В этом же письме Григорий Александрович сообщил о присяге мусульманского духовенства и простого народа. «Говорено было мне всегда, что духовенство противится будет, а за ними и чернь, но вышло, что духовные приступили из первых, а за ними и все». Мусульманское духовенство Крыма было настолько раздражено пренебрежением бывшего хана к религиозным традициям, что, получив от Потемкина заверение «соблюдать неприкосновенную целость природной веры татар», не только само согласилось присягнуть, но и склонило к этому основные слои населения. Потемкин сумел достигнуть понимания с духовенством, выделив часть доходов на содержание наиболее почитаемых мечетей.
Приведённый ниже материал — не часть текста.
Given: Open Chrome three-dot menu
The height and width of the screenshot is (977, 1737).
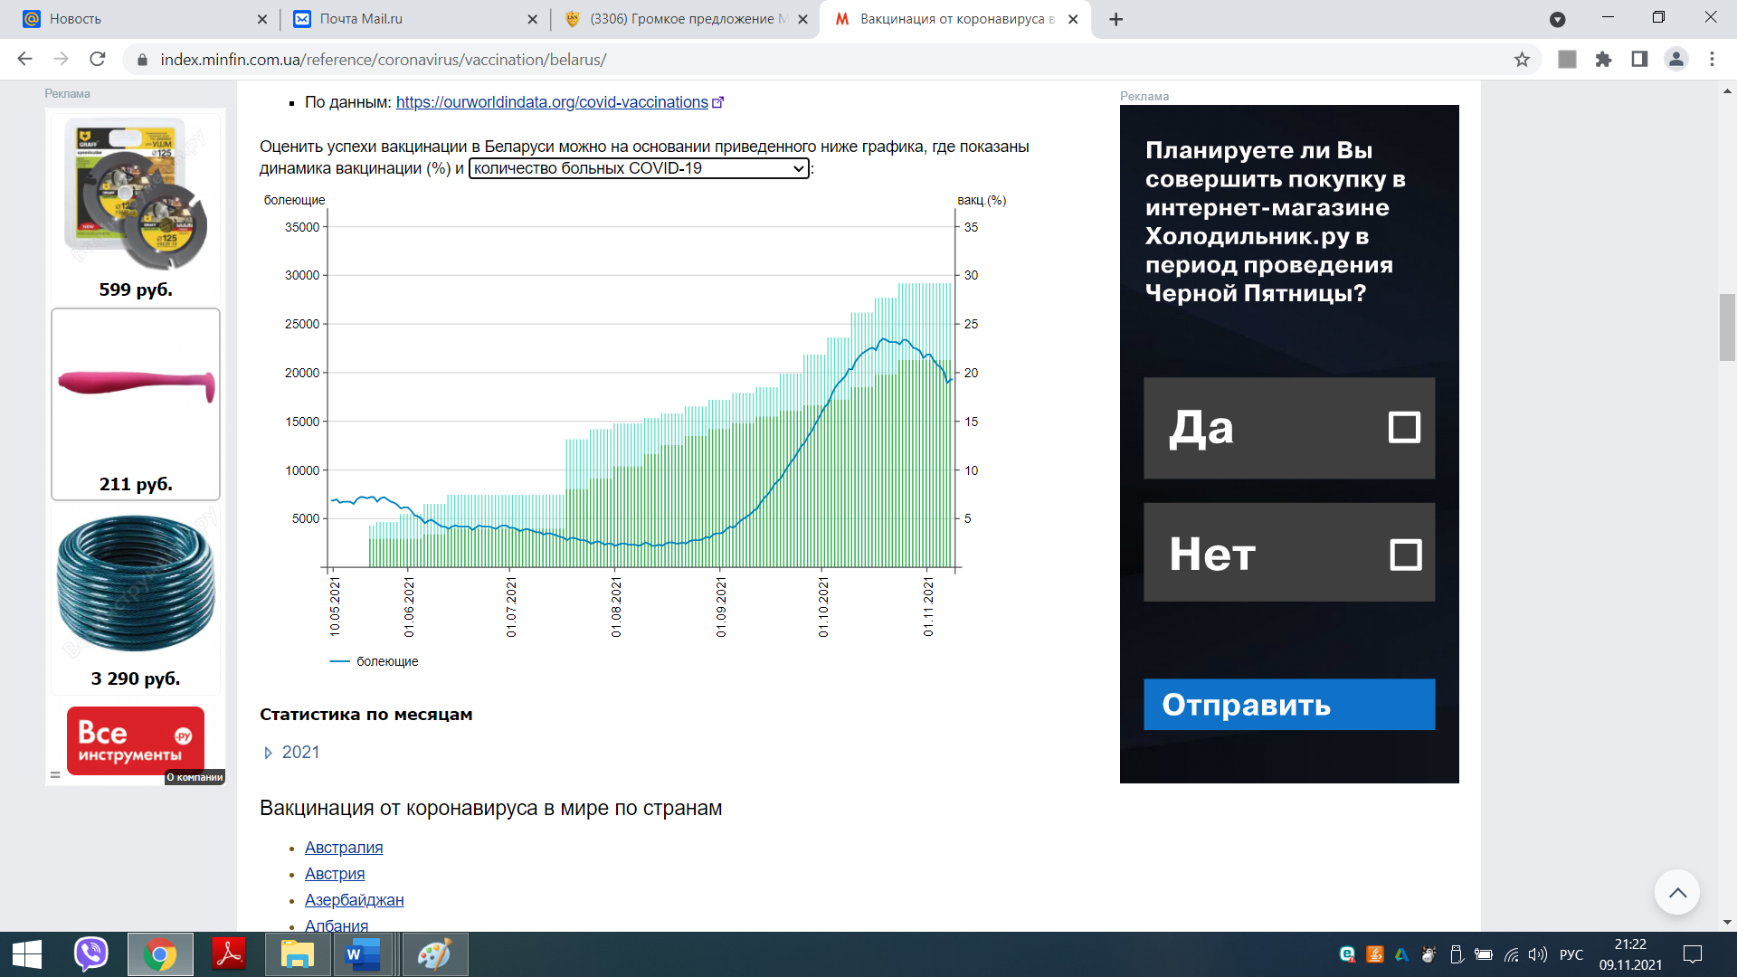Looking at the screenshot, I should click(1712, 60).
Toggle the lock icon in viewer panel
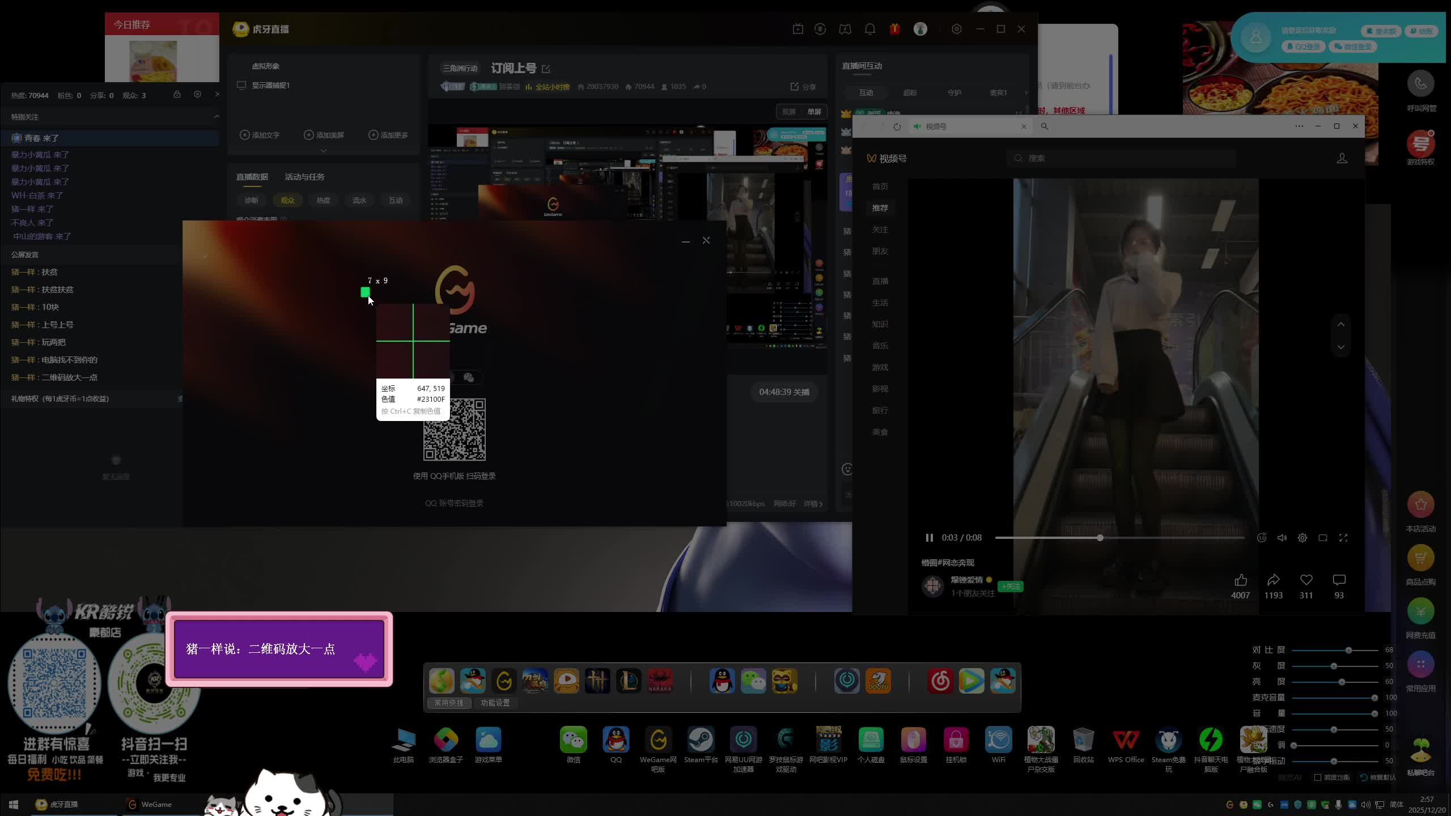Screen dimensions: 1451x816 pyautogui.click(x=177, y=95)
Кроме того, он направил в Петербург заказ на печатание Коранов для крымских священников {330}.
Опасность открытия военных действий со стороны Турции продолжала сохраняться. «Положение соседей здешних по сие время смирно. - сообщал Потемкин. - Сбирают они главные силы у Измаила… Нам нужно выиграть время, чтоб флот усилить, тогда будем господа» {331}.
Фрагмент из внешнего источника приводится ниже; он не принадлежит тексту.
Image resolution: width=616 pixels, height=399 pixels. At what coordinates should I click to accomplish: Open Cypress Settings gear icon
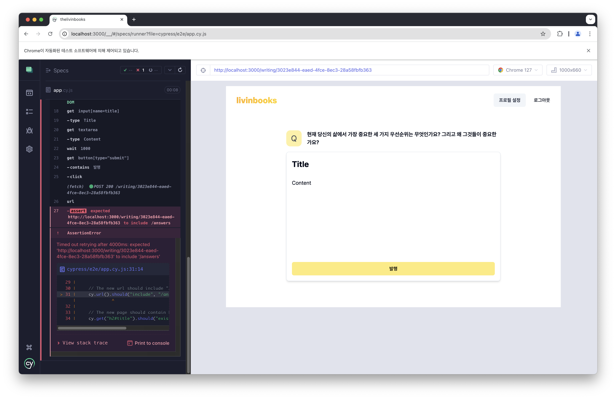click(x=29, y=149)
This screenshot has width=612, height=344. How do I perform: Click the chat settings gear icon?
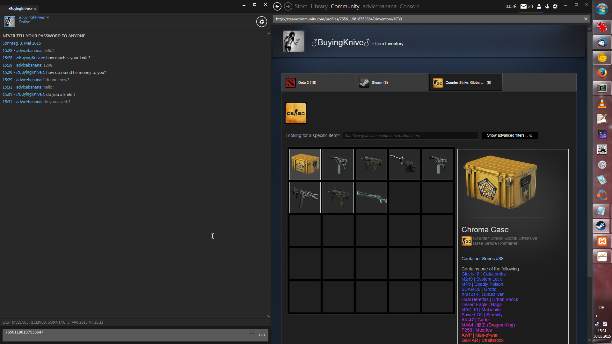coord(261,22)
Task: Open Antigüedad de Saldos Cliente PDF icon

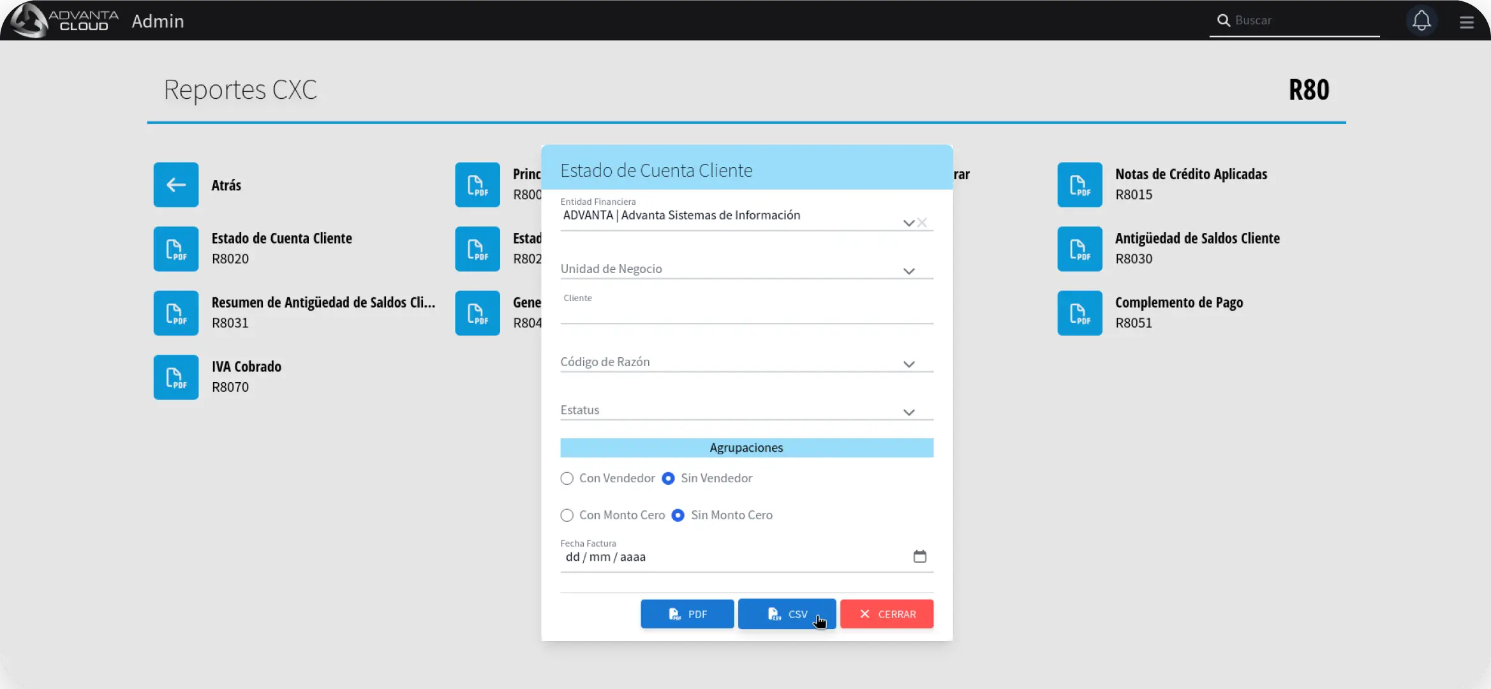Action: point(1079,249)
Еще находясь в лагере у Карасу-Базара, Потемкин получил письмо Екатерины 26 июля, которым она сообщает князю, как воспринято в Росси известие о присоединении Крыма. «Публика здешняя сим происшествием вообще обрадована, цапано - нам никогда не противно, потерять же мы не любим» {332}.
Получив известие о подписании П. С. Потемкиным и представителями царя Ираклия II в Георгиевской крепости договора о принятии Грузии под протекторат России, светлейший князь отвечает за это письмо Екатерины так: «Вот, мая кормилица, и грузинские дела приведены к концу. Какой государь составил толь блестящую эпоху, как Вы? Не один тут блеск. Польза еще большая. Земли, которые Александр и Помпеи, так сказать, лишь поглядели, те вы привязали к скипетру Российскому, а Таврический Херсон - источник нашего христианства, а потому и лепности, уже в объятиях своей дщери. Тут есть что-то мистическое. Род татарской - тиран России некогда, а в недавних временах стократны разоритель, коего силу подсек царь Иван Василич, Вы же истребили корень. Граница теперешняя обещает покой России, зависть Европе и страх Порте Отоманской. Взойди на трофеи, не обагренные кровью, и прикажи историкам заготовить больше чернил и бумаги» {333}.